Real-World Cases of Fermented Meat Gone Wrong
Traditional fermented meat practices exist in several cultures, most notably among Inuit communities in the Arctic. These are not the same as high meat, but they illustrate the risks even when a community has generations of experience with the process. Kiviak, a traditional Greenlandic food, involves packing up to 500 whole seabirds into a sewn seal skin, sealing it with rendered fat, burying it under rocks, and fermenting it for three months. The process is highly specific: the seal fat creates an anaerobic seal that repels flies, and the particular bird species matters.
In 2013, several people in Siorapaluk, Greenland, died after eating kiviak made from eider ducks instead of the traditional little auks. The substitution changed the fermentation dynamics, and the consumers developed botulism.

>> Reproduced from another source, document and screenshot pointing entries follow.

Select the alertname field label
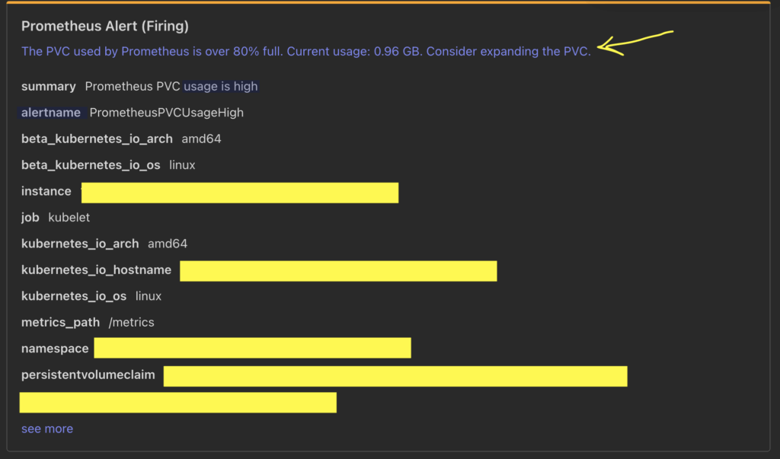Viewport: 780px width, 459px height. coord(51,113)
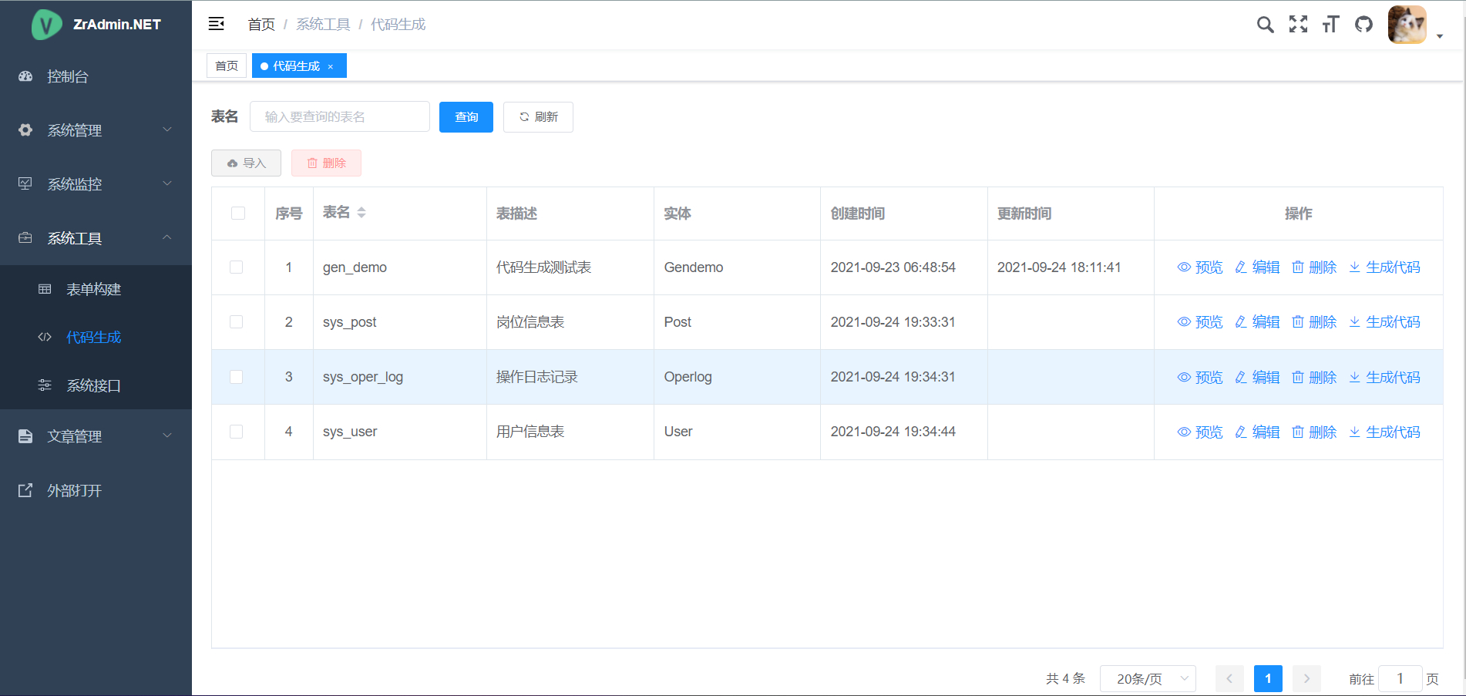Open the font size setting icon

click(x=1331, y=25)
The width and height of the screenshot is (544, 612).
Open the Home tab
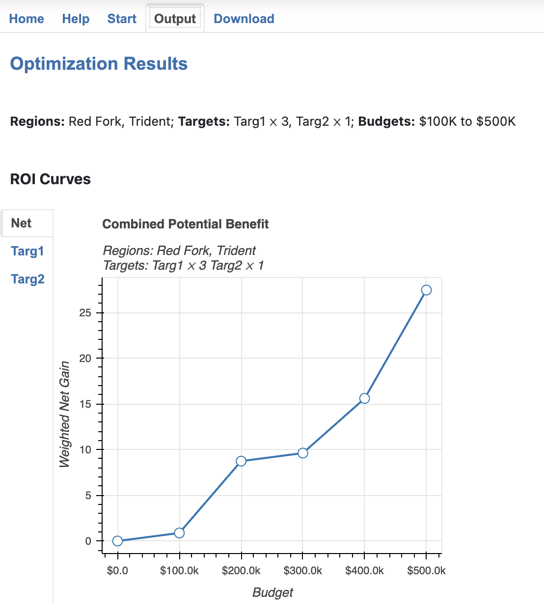(27, 19)
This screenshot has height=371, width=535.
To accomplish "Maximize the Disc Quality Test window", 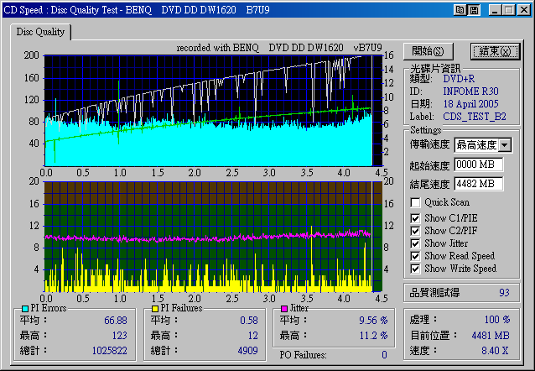I will [x=508, y=9].
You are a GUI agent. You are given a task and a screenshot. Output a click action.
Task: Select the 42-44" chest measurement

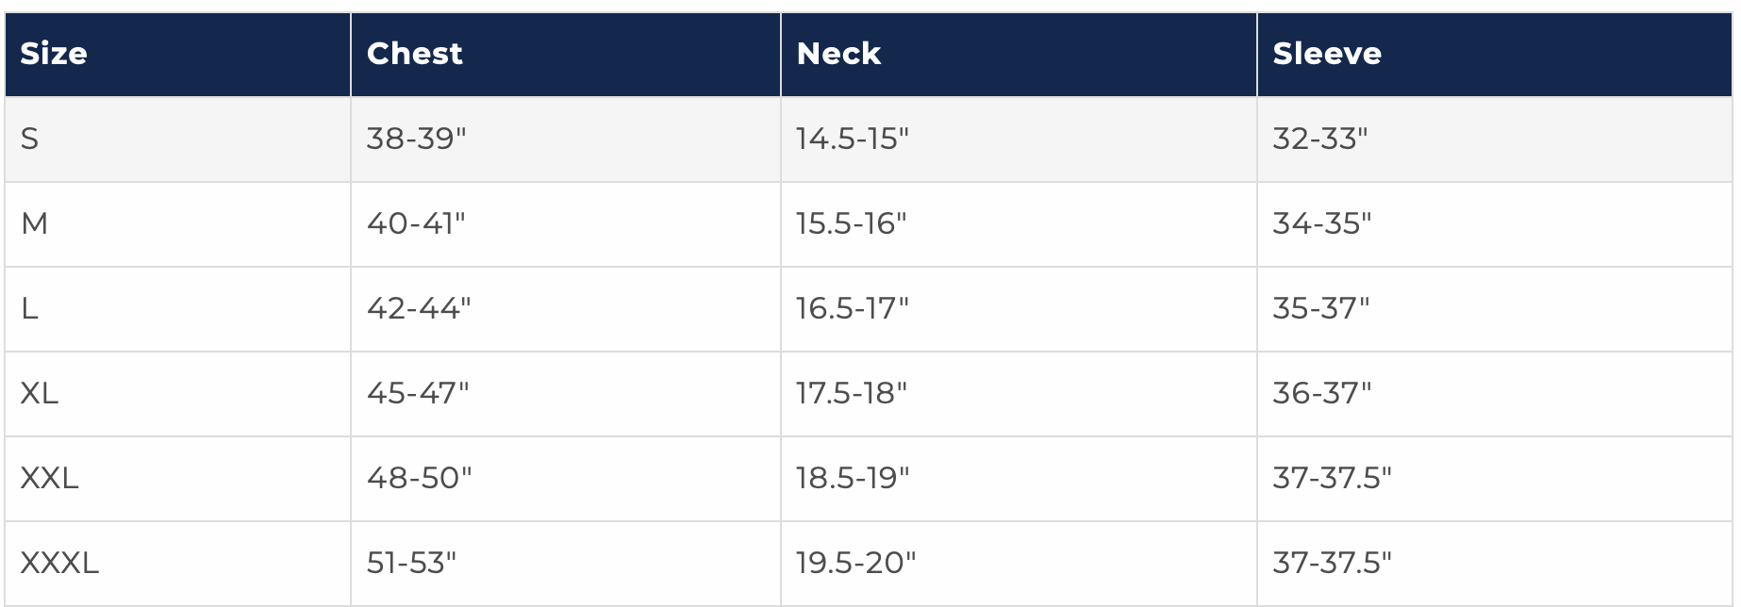418,308
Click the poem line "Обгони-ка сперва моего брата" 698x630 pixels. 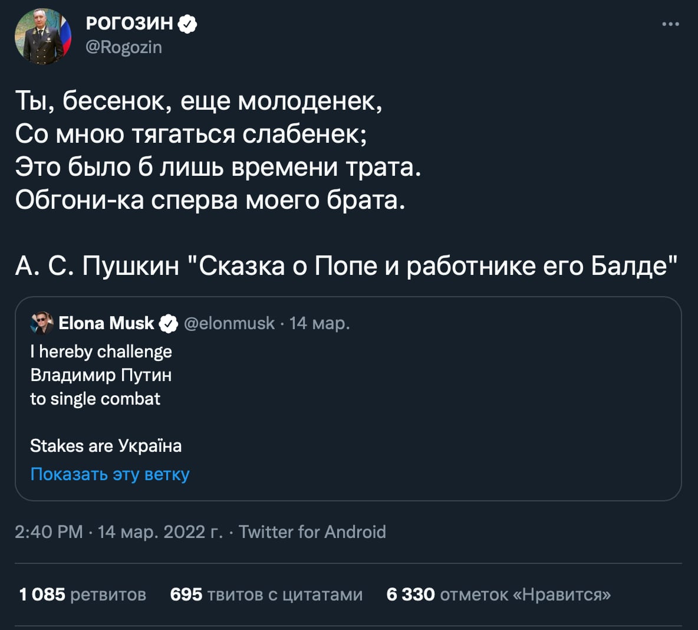[210, 201]
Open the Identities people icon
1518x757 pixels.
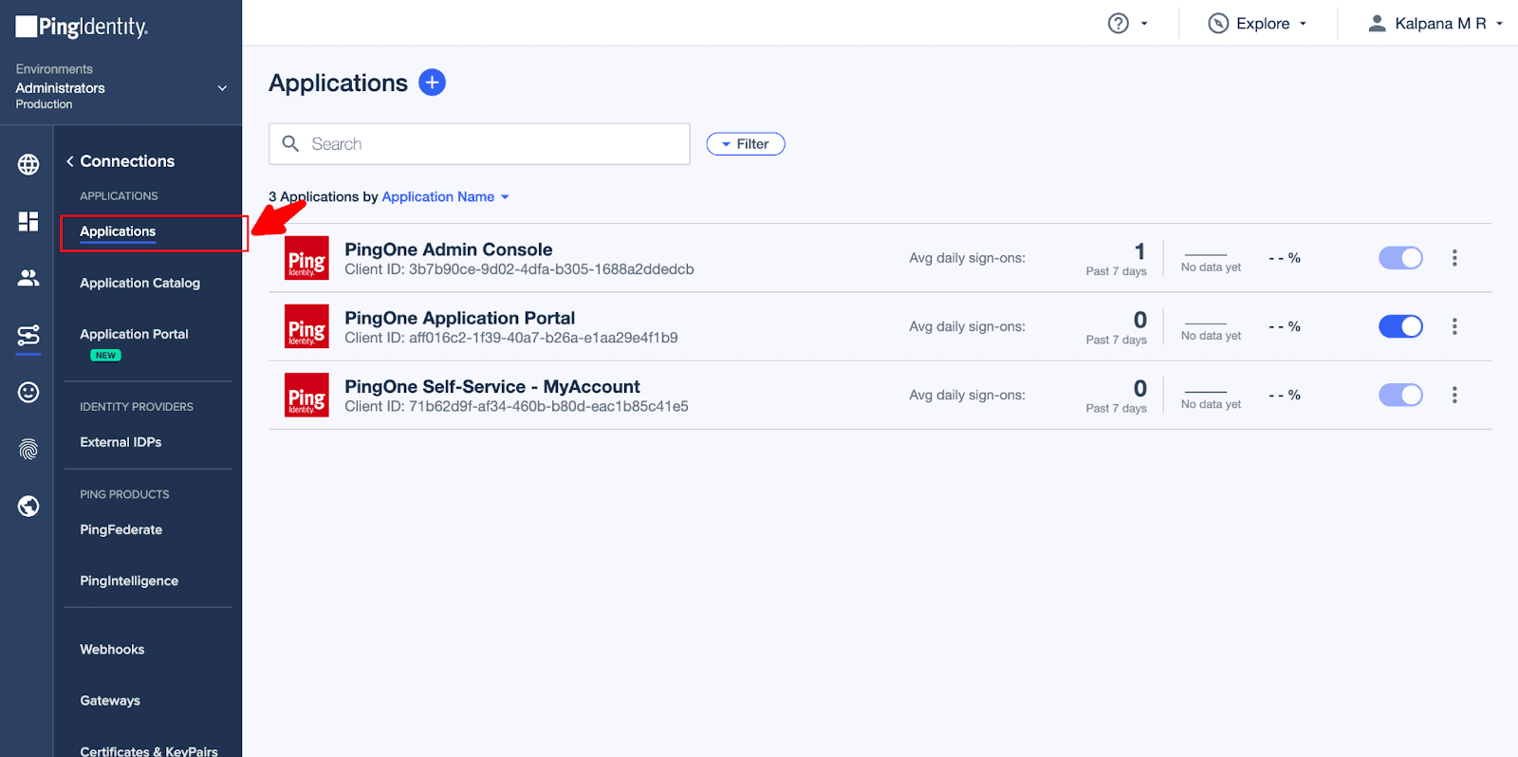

The polar explorer Knud Rasmussen’s death has also been attributed to food poisoning from kiviak. In the United States, CDC surveillance data from 2021 recorded botulism outbreaks linked to fermented beluga whale in Alaska (two cases), home-prepared seal oil (two cases), and fermented fish heads buried in the ground (a traditional preparation known as “stink heads”). These outbreaks involved type E botulinum toxin, which is specifically associated with marine and fermented animal products.
These cases involved culturally established methods with some built-in safety knowledge passed down over centuries. High meat, by contrast, is a modern improvisation with no traditional framework and no safety controls.
How Legitimate Meat Fermentation Differs
Safe fermented meat products do exist. Salami, chorizo, and other cured sausages involve controlled fermentation, but the process bears almost no resemblance to high meat. Commercial producers use specific bacterial starter cultures (typically strains of Lactobacillus) that rapidly lower pH, creating an acidic environment hostile to dangerous pathogens. Salt concentrations are carefully calibrated. Sodium nitrite is added at precise levels, around 50 parts per million, specifically to prevent C. botulinum growth. Temperature and humidity are monitored throughout fermentation and drying.
The USDA requires that ready-to-eat fermented meat products achieve at least a 100,000-fold reduction in Salmonella and a 1,000-fold reduction in Listeria. These are rigorous, measurable standards enforced through inspection. The fermentation in these products enhances protein digestibility by breaking polypeptides into amino acids, and the lactic acid bacteria involved have documented probiotic properties. But none of this applies to raw meat left to rot in a jar at home without starter cultures, salt, nitrite, or any form of process control.
The Bottom Line on Safety
High meat is not a fermented food in any meaningful sense. Fermentation implies a controlled microbial process that preserves food and makes it safer. What happens in a jar of high meat is uncontrolled decomposition, where whatever bacteria are present on the raw meat multiply freely. The result is a product loaded with biogenic amines at unpredictable concentrations and potentially harboring some of the most dangerous foodborne pathogens known. The euphoria some people report is not evidence of a health benefit. It is more likely a physiological response to bioactive amines that, at higher doses, cause illness.